Goal of the exercise: Copy the data word for word, keeping every line.

Data for this exercise:
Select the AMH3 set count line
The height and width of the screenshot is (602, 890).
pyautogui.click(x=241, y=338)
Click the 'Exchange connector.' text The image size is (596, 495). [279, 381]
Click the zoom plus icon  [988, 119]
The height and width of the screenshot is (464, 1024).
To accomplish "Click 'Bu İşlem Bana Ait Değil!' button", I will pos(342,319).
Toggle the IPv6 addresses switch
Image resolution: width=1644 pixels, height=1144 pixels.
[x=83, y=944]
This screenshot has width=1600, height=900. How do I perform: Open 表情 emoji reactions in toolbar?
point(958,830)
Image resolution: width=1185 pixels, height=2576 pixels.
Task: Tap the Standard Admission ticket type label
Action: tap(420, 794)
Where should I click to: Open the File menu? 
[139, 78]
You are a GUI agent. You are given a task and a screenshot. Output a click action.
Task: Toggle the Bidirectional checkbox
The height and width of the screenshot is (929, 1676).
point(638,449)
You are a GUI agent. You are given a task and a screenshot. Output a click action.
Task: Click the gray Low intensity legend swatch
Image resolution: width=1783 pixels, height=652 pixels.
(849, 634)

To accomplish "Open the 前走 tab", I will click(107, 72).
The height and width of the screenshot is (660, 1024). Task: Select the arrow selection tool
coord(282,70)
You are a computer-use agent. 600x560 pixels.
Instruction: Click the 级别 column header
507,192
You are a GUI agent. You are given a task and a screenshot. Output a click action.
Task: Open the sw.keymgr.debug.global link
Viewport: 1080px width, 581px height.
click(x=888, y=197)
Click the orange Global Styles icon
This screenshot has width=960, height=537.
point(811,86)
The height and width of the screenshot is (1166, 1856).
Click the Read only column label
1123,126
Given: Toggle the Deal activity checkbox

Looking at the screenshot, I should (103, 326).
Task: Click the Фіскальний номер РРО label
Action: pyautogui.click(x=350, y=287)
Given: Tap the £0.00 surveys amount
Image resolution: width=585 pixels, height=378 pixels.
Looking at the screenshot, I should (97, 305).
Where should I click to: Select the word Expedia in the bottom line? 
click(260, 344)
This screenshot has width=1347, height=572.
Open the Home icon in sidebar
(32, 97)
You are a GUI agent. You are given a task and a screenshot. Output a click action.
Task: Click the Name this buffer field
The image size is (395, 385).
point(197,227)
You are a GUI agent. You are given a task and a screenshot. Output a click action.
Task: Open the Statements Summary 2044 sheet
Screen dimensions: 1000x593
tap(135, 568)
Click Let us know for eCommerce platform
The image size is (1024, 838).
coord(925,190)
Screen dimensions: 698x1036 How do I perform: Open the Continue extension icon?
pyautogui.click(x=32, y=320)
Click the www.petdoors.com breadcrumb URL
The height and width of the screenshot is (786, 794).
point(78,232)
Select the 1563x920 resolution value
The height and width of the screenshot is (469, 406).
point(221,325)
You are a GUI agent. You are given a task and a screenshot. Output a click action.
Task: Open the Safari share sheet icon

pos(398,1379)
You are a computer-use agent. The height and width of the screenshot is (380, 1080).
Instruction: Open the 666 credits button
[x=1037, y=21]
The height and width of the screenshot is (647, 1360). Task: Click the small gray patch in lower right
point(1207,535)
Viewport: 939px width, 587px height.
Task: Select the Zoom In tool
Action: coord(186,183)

Reply to the task:
Select the AMH3 set count line
The height and width of the screenshot is (602, 890).
pyautogui.click(x=241, y=338)
Click the 'Exchange connector.' text The image size is (596, 495). [279, 381]
Click the zoom plus icon  [988, 119]
The height and width of the screenshot is (464, 1024).
To accomplish "Click 'Bu İşlem Bana Ait Değil!' button", I will pos(342,319).
Toggle the IPv6 addresses switch
Image resolution: width=1644 pixels, height=1144 pixels.
[x=83, y=944]
This screenshot has width=1600, height=900. How do I perform: Open 表情 emoji reactions in toolbar?
point(958,830)
Image resolution: width=1185 pixels, height=2576 pixels.
Task: Tap the Standard Admission ticket type label
Action: tap(420, 794)
Where should I click to: Open the File menu? 
[139, 78]
You are a GUI agent. You are given a task and a screenshot. Output a click action.
Task: Toggle the Bidirectional checkbox
The height and width of the screenshot is (929, 1676).
point(638,449)
You are a GUI agent. You are given a task and a screenshot. Output a click action.
Task: Click the gray Low intensity legend swatch
Image resolution: width=1783 pixels, height=652 pixels.
(849, 634)

To accomplish "Open the 前走 tab", I will click(107, 72).
The height and width of the screenshot is (660, 1024). Task: Select the arrow selection tool
coord(282,70)
You are a computer-use agent. 600x560 pixels.
Instruction: Click the 级别 column header
507,192
You are a GUI agent. You are given a task and a screenshot. Output a click action.
Task: Open the sw.keymgr.debug.global link
Viewport: 1080px width, 581px height.
click(x=888, y=197)
Click the orange Global Styles icon
This screenshot has width=960, height=537.
point(811,86)
The height and width of the screenshot is (1166, 1856).
Click the Read only column label
1123,126
Given: Toggle the Deal activity checkbox

Looking at the screenshot, I should (103, 326).
Task: Click the Фіскальний номер РРО label
Action: pyautogui.click(x=350, y=287)
Given: Tap the £0.00 surveys amount
Image resolution: width=585 pixels, height=378 pixels.
Looking at the screenshot, I should (97, 305).
Where should I click to: Select the word Expedia in the bottom line? 
click(260, 344)
This screenshot has width=1347, height=572.
Open the Home icon in sidebar
(32, 97)
You are a GUI agent. You are given a task and a screenshot. Output a click action.
Task: Click the Name this buffer field
The image size is (395, 385).
point(197,227)
You are a GUI agent. You are given a task and a screenshot. Output a click action.
Task: Open the Statements Summary 2044 sheet
Screen dimensions: 1000x593
tap(135, 568)
Click Let us know for eCommerce platform
The image size is (1024, 838).
coord(925,190)
Screen dimensions: 698x1036 How do I perform: Open the Continue extension icon?
pyautogui.click(x=32, y=320)
Click the www.petdoors.com breadcrumb URL
The height and width of the screenshot is (786, 794).
point(78,232)
Select the 1563x920 resolution value
The height and width of the screenshot is (469, 406).
point(221,325)
You are a GUI agent. You are given a task and a screenshot. Output a click action.
Task: Open the Safari share sheet icon

pos(398,1379)
You are a computer-use agent. The height and width of the screenshot is (380, 1080).
Instruction: Open the 666 credits button
[x=1037, y=21]
The height and width of the screenshot is (647, 1360). Task: Click the small gray patch in lower right
point(1207,535)
Viewport: 939px width, 587px height.
Task: Select the Zoom In tool
Action: coord(186,183)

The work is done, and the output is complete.